Text provided —
......
Regardless of which state you live in, women in the United States collectively wept on 24 June. The Supreme Court stripped a civil right by a vote of 6-3 simply because those holding the opinion that a foetuses’ life supersedes a woman’s choice were in the majority at the time of hearing Dobbs v Jackson, a case which will forever be known as the antithesis of Roe v Wade. For nearly 5 decades the decision of Roe v Wade stood not only as an expansion of abortion rights in the United States, but one that expanded the right to privacy. At a time where privacy is seemingly on the decline the decision holds immense value.

It is clear that the rights Americans hold are volatile, no matter how long a precedent has stood, no matter how hard such a right was fought for we never seem to stop fighting. As of 28 June, 7 states – South Dakota, Oklahoma, Missouri, Kentucky, Arkansas, Alabama and Wisconsin – have officially placed an outright ban on abortions with the first 6 listed states doing so without exception – including rape or incest. 7 more states have abortion bans pending while 2 states have temporarily blocked outright abortion bans.  

In the coming weeks, as states ratify anti-abortion laws it could mean that nearly half (21 out 50 states) of the United States has completely banned abortion or restricted it to the effect that any protective law would be moot. Since the decision, clinics are performing abortions up until the minute anti-abortion laws are ratified, doctors are contacting lawyers to ensure what they are doing is legal, Plan-B pills are flying off shelves and women living in states where abortion is banned will have to travel to a neighbouring state where abortion is legal.

If one thinks simply traveling to a neighbouring state to have an abortion is an easy solution, you’d be mistaken, it should be seen as a luxury and a privilege as not every woman will have the means to do so. More than that, in the event a woman needs immediate life-saving treatment they may simply not survive the journey across state lines. Women who die as a result of the anti-abortion legislation will be martyrs for the pro-life movement who may recognize their death as tragic but nevertheless fulfilling the obligation of womanhood.

This decision does not just impact women though, it effects national privacy laws and previous Supreme Court rulings that used similar interpretations of liberty and equality under the 14th Amendment. These rulings range from the recognition of inter-racial (Loving v Virginia) and same-sex marriage rights (Obergefell v Hodges) to a ban on state “sodomy” laws (Lawrence v Texas).
......
Tasks —
1. In the text on the Dobbs ruling, what was the Supreme Court's vote?
2. Extend the text on the Dobbs ruling, picking up after its final sentence.

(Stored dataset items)
......
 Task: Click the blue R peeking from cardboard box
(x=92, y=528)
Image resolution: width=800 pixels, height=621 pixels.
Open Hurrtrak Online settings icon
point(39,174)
......
Results by task —
1. 6-3

2.
President Joe Biden acknowledged at the time the Supreme Court opinion was leaked that “every other [Supreme Court] decision relating to the notion of privacy is thrown into question.” Now this premonition may become reality and pregnancy will be persecuted through surveillance.  Corporations that collect data including Meta, Google and Apple will be left to answer to law enforcement agencies seeking warrants to access data prosecute those who choose to have an abortion or the clinics or people that perform them.

When the College Tribune published an issue specifically covering violence against women we discussed overt violence in the Republic. Make no mistake, the decision repealing Roe v Wade is a violent act against women in America, just less obviously so. A ban on abortions does not eliminate them in any state, it simply results in the means of obtaining an abortion becoming more precarious. Women will sit and wait for their lives to be saved from sepsis, haemorrhage and preeclampsia because their heart beat is not loud enough to drown out the foetuses’ heart beat and women will continue to sit and wait until one heart finally stops.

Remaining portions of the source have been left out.